Sunday, March 15, 2009

Ken Weathersby

163 (d & g)
2009
Acrylic & Graphite on Canvas over Panel, with Removed and Reversed Areas
32" x 41"

Two sided painting.

I am a hedonist when it comes to painting. You can probably tell by now that I love the meatiness of paint, the way it looks and reacts. Which is why I was surprised by my attraction to the seemingly 'paintless' works of Ken Weathersby. Go look. This guy pays serious respect to the history of painting. (Where a dialogue takes place in which we consider that painting has made a break from it's function as an illusion of reality to being a function in and of itself - that of being a set of forms on a flat surface with four sides; dare I say, an object, conceptual or otherwise, to hang on a wall.)

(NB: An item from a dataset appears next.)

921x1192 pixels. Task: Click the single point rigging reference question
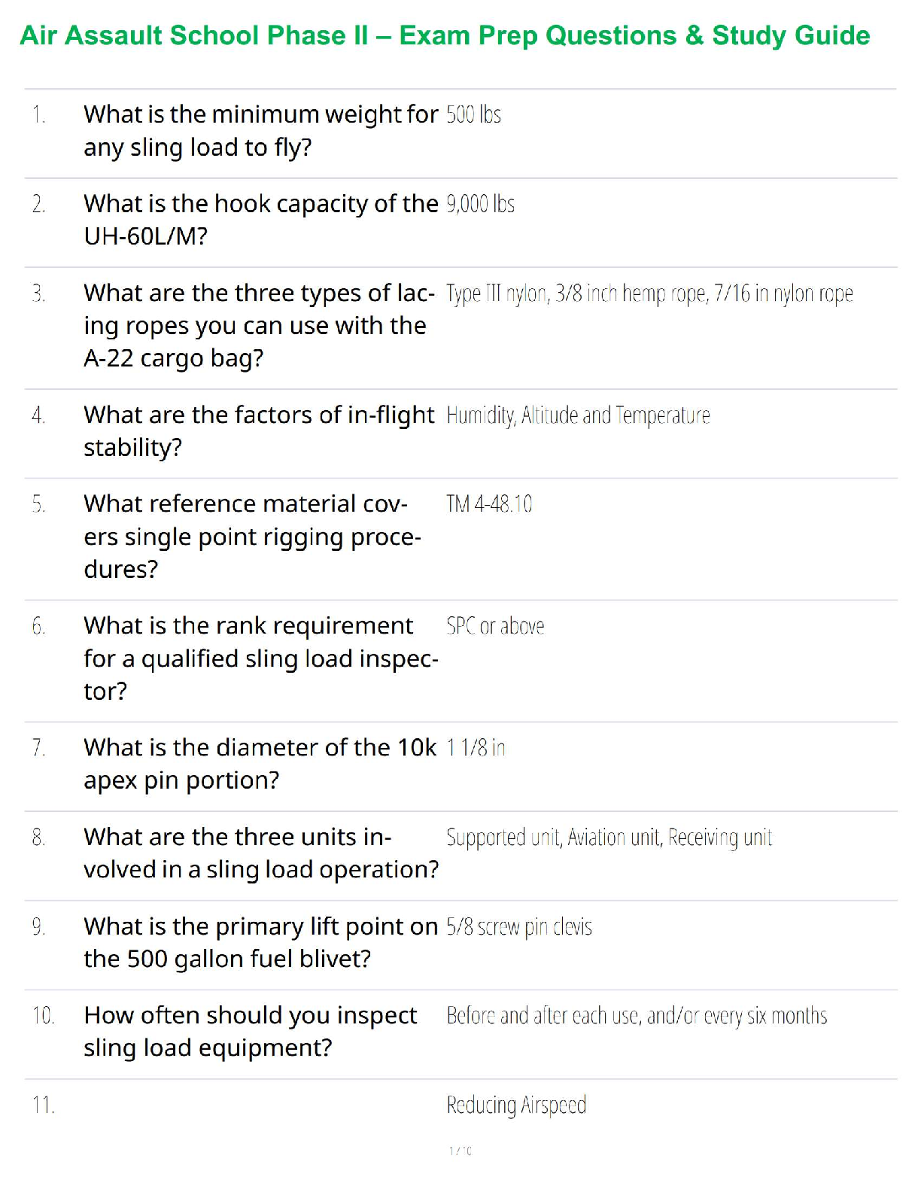252,536
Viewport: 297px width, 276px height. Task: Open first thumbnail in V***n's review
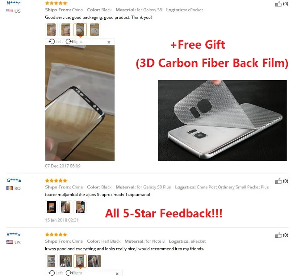click(x=51, y=261)
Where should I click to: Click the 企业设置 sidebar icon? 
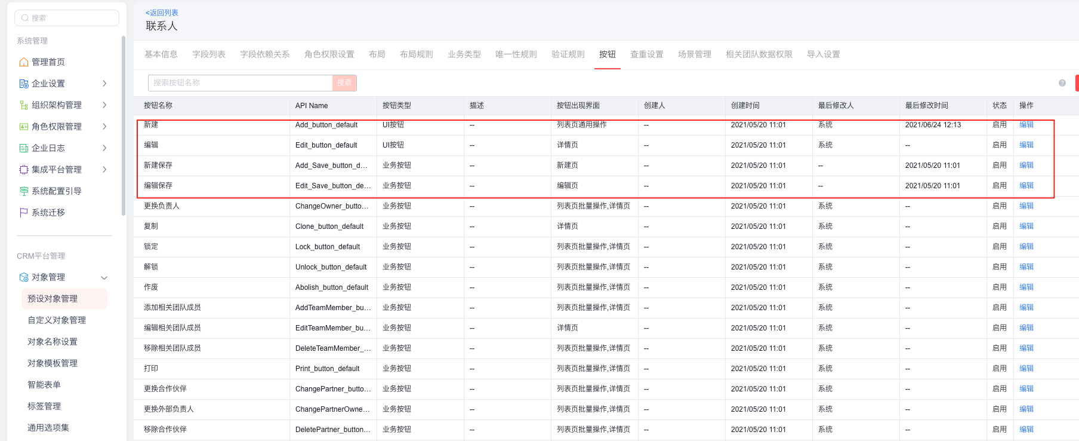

A while ago I made reference to the fantasy of getting in and behind brushwork -to wonder how the artist has technically made a painting. Is the average punter likely to do that with painting today? Certainly, whilst once offering technically proficient representations of other worlds to marvel at, I wonder if painting today gives us a lot to think about and look at - but rarely a surface in which we're meant to get beyond. With Ken Weathersby's paintings we can do all this and more. Literally his figure (the viewer?) is diving into the painting, giving new meaning to the figure/ground relationship.

In this work (and others on his website) one can enjoy the reversed side. I wonder. Is this a double wink aimed at consumerist sensibilities where surface image is supreme, and painting itself. A two for the price of one deal. The banality of plaid sits neatly against meticulously worked wood panels; as if the two could represent something from a family man's workshop in the 1950s. Homely, bland, safe - a message to consumer (surface) culture; perhaps a salve for art onlookers, weary of abstraction and it's many confusing conundrums. But have a little read of his blog. There's a lot going on in his head which I make no claims to understand. What I know is that I like Ken's questioning and his attempts to offer answers to the beautiful puzzle that is painting.

Ken's work reminds me of this artist, Steven Harvey who, also preoccupied with questions of how to push painting to another level, has produced some really interesting pieces.